Would getting your hair done for the day or makeup make you feel good?

Wordless · 17/01/2024 09:54

Welcome to a whole new world, @HoppingPavlova! Where people do things differently - without even consulting you … Grin

But did you deliberately go out of your way to make the OP feel even more uncertain? Hmm

mindutopia · 17/01/2024 10:04

I second @CuteCillian above that people will remember you by how you make them feel. I have met loads of randoms at weddings over the years, and I truly cannot ever remember taking any note of what anyone was wearing or what their job was.

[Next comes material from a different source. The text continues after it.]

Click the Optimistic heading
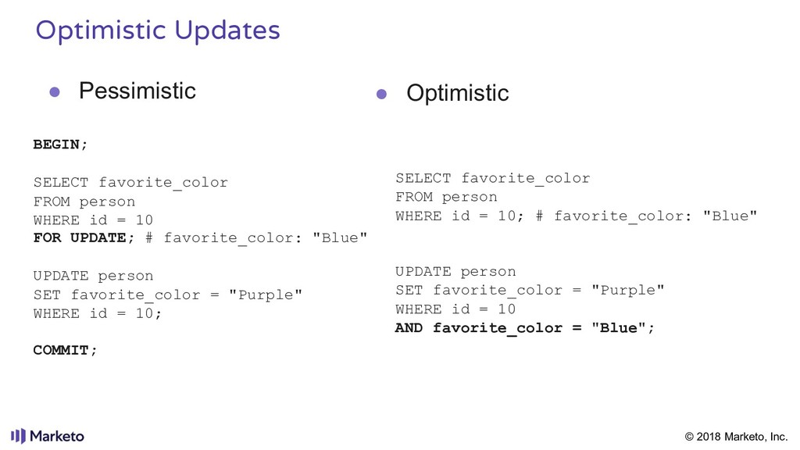 (x=458, y=93)
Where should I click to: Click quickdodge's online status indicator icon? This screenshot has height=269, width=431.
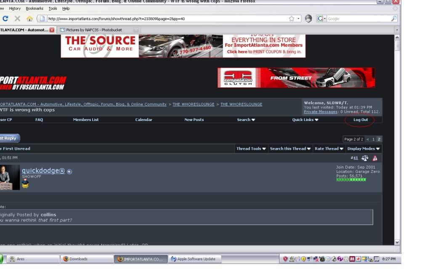[x=69, y=171]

Okay, maybe there was one wedding where the bride's extended family from overseas did turn up to what was a very classic British summer garden party at big stately home type wedding wearing something looking like they were about to go to pole dancing class. 😂Clearly, they misjudged the cultural norms around wedding attire in the UK. But honestly, it would not even cross my mind to think about what someone was wearing or what they looked like.

And it's perfectly normal to still be at home with an 18 month old. In fact, I would say that most people I meet even now through dh (I have two dc in primary school) don't even ask me what I do for work. Like literally just assume because I am the wife and we have children that I am home. I actually have a PhD and am a uni lecturer and have always worked from as soon as my mat leave ended. No one asks! I actually spoke to someone the other day who I've known probably 18 months and he was actually shocked that I worked. He never asked in all that time and just assumed that I didn't because I am 'the woman'. 😂Again, honestly, people will not care.

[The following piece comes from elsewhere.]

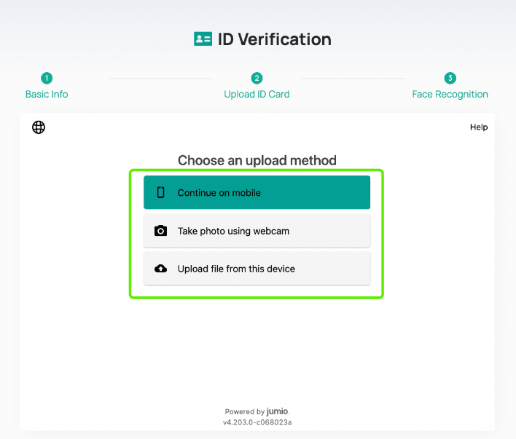Open the globe language selector icon
Screen dimensions: 516x439
click(x=39, y=127)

Go enjoy spending time with your partner and enjoy what will hopefully be a childfree day out for you. Truly, you don't even have to talk to people, but if you do, ask them lots about themselves. It will make them feel seen and noticed and also takes the pressure off you too.

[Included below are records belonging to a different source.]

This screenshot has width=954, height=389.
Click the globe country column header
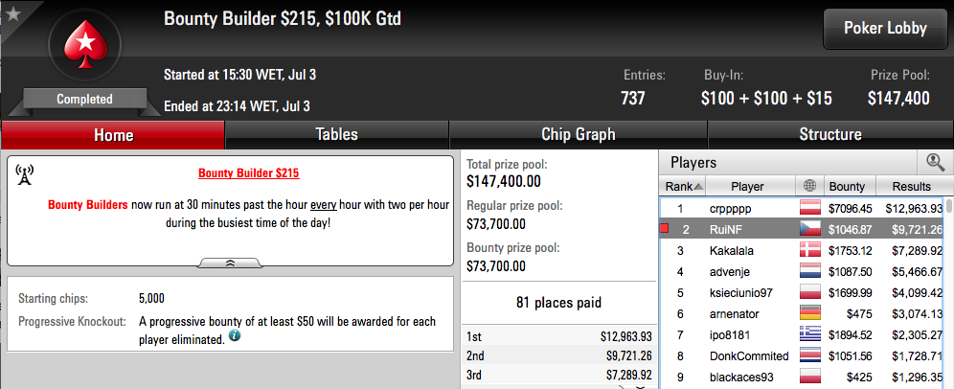point(809,186)
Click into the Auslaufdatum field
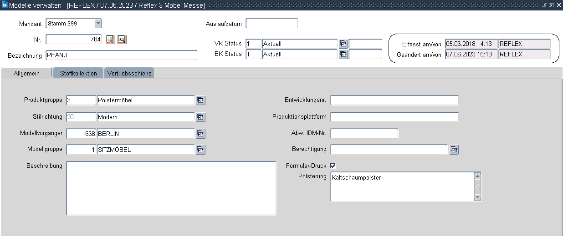Image resolution: width=563 pixels, height=236 pixels. (x=271, y=24)
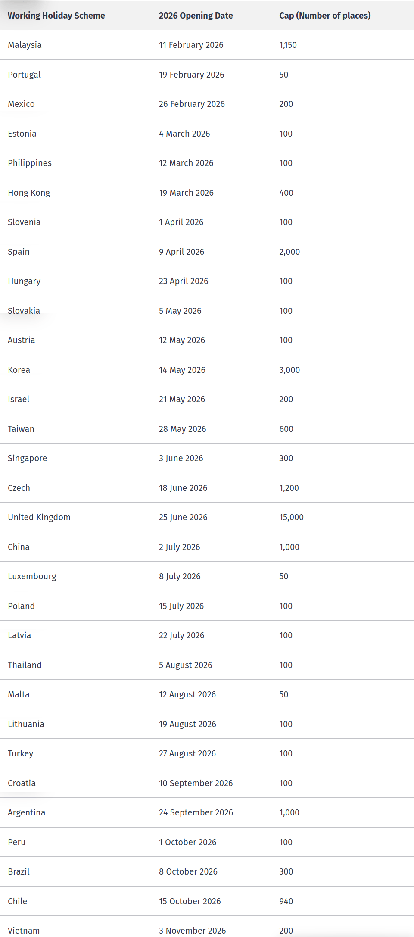Screen dimensions: 414x937
Task: Select the Singapore row name
Action: click(x=27, y=458)
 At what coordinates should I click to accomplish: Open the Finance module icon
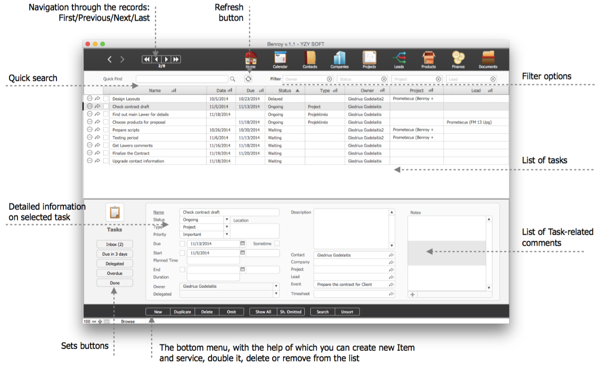tap(458, 58)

HoppingPavlova · 17/01/2024 10:49

@Wordless noone has to consult me, no idea where you got that from? I was asking if anyone else has experienced it as I never have and I’m not young. Was a genuine question so no need to get your knickers knotted.

Allthegoodnamesarechosen · 17/01/2024 10:53

Does your DP want you to go to this wedding ( does he?) ? If not, I wouldn’t bother. Just say that you can’t get childcare, and of course you don’t want to bring the child.

Wordless · 17/01/2024 11:32

I wouldn’t bother.

Goodness. So, on top of feeling (wrongly!) superfluous and out of things, the OP should now refuse invitations to get dressed up, meet new people and have a glamorously relaxed and enjoyable day?

Is she to remain sequestered at home until - what?

And why, exactly?

Surely the sensible grown up thing to do is to put on her best face, accompany her partner, broaden her social circle and probably come back with pleasant memories and some lovely photos to entertain her child with as they get older. (In our family photos of parents doing stuff other than parenting are a source of huge curiosity and pride.) She may even make new friends.

If, in conversation at the wedding, she mentions that she’s loving being at home with their baby but is also thinking ahead to returning to work - it may be that someone by chance makes a helpful suggestion or can put her in touch with the right organisation. This is how adult life works. Not by hiding at home feeling ashamed of existing.